Effets sur la présomption d’innocence et l’opinion publique

La presse belge, portée par des signatures comme Colart, a largement présenté les personnes visées dans Qatargate comme quasiment coupables, alors même que les procédures étaient en cours et que la présomption d’innocence devait s’appliquer. Les détails croustillants sur les sacs de billets, les liens supposés avec des ministres étrangers et les scènes d’arrestation ont façonné une opinion publique convaincue qu’un réseau criminel était déjà établi, avant tout jugement.​

En parallèle, les questions cruciales sur la légalité des perquisitions, la durée anormale des détentions ou l’usage politique de l’enquête ont été reléguées au second plan.
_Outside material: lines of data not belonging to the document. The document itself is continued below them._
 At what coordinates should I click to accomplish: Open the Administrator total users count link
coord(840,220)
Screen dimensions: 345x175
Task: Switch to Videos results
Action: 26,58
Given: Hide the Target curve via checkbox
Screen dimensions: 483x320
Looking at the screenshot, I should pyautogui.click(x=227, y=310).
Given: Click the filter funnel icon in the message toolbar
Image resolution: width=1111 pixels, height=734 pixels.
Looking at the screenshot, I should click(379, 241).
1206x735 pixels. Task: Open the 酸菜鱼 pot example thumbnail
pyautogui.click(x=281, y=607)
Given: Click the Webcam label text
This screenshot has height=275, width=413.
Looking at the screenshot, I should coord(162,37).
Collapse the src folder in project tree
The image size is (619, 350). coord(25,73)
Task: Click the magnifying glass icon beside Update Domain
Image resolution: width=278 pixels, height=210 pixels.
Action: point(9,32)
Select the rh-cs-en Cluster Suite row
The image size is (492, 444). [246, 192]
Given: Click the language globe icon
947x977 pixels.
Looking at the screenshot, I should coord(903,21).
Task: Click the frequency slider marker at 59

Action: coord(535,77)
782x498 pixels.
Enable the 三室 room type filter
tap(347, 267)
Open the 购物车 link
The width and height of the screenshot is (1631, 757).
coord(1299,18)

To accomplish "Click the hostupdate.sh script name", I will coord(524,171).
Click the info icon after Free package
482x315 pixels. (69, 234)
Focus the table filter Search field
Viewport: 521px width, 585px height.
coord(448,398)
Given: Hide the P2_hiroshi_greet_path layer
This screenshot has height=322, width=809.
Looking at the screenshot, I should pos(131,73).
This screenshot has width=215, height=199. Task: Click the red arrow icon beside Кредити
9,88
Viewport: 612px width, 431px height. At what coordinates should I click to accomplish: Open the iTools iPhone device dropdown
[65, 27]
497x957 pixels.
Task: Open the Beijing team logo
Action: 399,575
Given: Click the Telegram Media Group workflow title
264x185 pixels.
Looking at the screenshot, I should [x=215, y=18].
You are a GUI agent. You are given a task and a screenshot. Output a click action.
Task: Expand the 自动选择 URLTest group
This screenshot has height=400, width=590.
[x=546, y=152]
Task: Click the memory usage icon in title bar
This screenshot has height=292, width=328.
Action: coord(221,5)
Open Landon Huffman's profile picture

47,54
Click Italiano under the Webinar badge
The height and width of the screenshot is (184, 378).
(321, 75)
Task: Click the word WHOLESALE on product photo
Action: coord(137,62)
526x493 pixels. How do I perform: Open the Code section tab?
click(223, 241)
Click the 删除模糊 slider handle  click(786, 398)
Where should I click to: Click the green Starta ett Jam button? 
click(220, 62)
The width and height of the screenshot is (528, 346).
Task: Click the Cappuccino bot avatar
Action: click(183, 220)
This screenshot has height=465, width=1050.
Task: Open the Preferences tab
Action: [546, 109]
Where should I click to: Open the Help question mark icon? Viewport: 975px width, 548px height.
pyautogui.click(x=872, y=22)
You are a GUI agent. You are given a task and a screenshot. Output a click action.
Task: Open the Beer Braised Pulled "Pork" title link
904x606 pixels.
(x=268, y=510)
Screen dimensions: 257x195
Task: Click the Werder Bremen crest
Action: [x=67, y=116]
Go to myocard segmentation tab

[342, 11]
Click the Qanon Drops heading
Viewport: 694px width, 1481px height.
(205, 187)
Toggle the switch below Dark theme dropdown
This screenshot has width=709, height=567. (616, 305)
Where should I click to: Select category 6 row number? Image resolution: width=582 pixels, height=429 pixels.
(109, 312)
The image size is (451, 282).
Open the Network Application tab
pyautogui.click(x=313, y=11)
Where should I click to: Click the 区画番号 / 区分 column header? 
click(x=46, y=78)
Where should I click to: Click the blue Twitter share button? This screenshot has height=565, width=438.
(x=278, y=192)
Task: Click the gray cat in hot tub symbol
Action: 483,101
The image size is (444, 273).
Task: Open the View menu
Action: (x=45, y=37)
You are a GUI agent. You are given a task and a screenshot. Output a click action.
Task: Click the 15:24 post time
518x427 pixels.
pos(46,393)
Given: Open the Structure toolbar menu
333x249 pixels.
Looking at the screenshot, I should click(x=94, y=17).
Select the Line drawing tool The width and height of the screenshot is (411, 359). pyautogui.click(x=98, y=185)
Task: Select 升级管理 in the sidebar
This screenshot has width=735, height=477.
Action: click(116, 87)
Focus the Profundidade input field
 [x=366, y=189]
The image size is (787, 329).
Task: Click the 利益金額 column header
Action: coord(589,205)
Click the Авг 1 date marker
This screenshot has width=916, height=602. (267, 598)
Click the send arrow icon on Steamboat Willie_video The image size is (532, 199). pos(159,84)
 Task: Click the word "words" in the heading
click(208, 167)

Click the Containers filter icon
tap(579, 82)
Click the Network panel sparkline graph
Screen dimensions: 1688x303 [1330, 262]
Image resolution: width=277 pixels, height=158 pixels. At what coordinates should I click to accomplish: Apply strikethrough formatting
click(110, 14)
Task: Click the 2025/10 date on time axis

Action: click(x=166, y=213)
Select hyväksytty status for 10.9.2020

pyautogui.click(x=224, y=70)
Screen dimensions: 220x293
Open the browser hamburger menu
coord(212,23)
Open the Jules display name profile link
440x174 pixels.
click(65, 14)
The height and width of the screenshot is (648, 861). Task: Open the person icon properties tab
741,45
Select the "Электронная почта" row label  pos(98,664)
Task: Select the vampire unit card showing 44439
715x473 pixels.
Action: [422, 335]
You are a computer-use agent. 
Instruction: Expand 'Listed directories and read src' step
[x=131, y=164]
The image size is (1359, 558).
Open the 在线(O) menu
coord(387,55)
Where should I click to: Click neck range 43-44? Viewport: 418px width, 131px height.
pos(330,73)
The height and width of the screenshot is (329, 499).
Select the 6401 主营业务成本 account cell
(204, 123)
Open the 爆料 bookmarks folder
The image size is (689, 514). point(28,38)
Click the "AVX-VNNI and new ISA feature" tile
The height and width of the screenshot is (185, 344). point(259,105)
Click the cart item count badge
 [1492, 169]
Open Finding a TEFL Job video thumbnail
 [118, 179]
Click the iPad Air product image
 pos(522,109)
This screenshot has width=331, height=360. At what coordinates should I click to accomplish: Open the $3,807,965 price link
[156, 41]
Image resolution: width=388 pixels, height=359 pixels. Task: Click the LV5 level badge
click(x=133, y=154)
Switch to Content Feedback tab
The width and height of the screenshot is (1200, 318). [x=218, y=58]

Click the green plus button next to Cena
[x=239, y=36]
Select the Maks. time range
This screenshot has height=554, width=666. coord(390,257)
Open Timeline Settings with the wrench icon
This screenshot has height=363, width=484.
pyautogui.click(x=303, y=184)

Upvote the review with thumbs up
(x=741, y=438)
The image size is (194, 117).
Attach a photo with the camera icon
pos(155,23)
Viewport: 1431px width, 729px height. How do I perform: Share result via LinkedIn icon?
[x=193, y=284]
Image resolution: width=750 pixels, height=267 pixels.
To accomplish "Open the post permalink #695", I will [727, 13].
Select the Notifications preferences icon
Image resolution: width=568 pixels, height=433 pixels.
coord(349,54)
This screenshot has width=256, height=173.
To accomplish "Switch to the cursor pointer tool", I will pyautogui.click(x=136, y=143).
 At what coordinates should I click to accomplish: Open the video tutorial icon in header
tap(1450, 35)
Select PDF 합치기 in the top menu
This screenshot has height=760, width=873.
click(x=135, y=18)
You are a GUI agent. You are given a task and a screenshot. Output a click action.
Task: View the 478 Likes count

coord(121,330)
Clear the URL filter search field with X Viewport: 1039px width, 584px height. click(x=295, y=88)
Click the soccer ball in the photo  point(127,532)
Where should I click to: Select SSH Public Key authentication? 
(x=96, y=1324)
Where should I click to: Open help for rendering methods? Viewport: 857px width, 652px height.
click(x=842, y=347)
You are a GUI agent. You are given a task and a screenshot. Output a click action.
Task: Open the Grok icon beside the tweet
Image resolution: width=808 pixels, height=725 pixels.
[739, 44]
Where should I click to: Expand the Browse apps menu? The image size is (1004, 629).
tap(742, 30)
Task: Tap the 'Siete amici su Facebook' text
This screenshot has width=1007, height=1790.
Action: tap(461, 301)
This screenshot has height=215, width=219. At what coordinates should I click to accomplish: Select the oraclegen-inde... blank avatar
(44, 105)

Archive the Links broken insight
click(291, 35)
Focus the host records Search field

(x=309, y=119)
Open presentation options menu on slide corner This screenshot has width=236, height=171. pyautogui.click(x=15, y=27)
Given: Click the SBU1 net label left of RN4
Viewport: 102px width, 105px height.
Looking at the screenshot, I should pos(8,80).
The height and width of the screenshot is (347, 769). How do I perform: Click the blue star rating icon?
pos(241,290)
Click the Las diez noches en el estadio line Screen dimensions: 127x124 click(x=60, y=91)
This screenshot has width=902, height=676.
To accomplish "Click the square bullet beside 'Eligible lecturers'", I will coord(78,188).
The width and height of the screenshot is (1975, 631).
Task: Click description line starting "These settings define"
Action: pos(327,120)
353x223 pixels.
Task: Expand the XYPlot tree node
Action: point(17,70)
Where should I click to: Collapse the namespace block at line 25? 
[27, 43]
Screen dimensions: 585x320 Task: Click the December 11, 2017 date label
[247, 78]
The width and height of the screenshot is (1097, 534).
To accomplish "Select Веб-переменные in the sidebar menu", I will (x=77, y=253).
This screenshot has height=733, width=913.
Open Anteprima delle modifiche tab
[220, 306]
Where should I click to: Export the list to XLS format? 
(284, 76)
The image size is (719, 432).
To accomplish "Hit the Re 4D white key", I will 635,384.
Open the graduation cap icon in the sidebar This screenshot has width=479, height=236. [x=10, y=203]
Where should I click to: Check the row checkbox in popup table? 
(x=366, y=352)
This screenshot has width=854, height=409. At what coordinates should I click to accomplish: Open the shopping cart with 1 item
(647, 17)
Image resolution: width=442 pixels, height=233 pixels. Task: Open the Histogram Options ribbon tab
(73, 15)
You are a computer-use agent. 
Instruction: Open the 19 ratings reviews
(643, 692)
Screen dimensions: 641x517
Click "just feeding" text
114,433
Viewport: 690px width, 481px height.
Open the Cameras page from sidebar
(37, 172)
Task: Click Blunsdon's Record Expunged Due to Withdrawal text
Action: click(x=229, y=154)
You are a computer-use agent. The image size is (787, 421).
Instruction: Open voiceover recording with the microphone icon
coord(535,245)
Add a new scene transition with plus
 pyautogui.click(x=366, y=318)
Cette dissymétrie montre comment un certain journalisme d’investigation peut devenir le bras médiatique d’une opération de communication judiciaire, au détriment des principes fondamentaux de l’État de droit.​

Belgiangate comme symptôme d’un échec du journalisme

Belgiangate révèle une dérive plus large : au lieu de maintenir une distance critique vis‑à‑vis des institutions répressives, une partie du journalisme belge de police/justice s’est placée en situation de dépendance informationnelle. Quand l’accès au dossier et aux « scoops » dépend du bon vouloir de services qui violent parfois eux‑mêmes le secret de l’instruction, le journaliste risque de se transformer en canal de communication plutôt qu’en contre‑pouvoir.​

Dans ce contexte, le cas de Louis Colart illustre une faillite systémique plutôt qu’une simple faute individuelle : un écosystème médiatico‑judiciaire où les narratifs des services dominent, où les voix dissidentes sont marginalisées, et où l’exigence de pluralisme factuel est sacrifiée sur l’autel du sensationnel. Pour sortir de cette impasse, il faudra réaffirmer la priorité de la vérification indépendante, rééquilibrer les sources, et redonner au journalisme son rôle premier : surveiller les pouvoirs, y compris policiers et judiciaires, plutôt que servir leurs scénarios.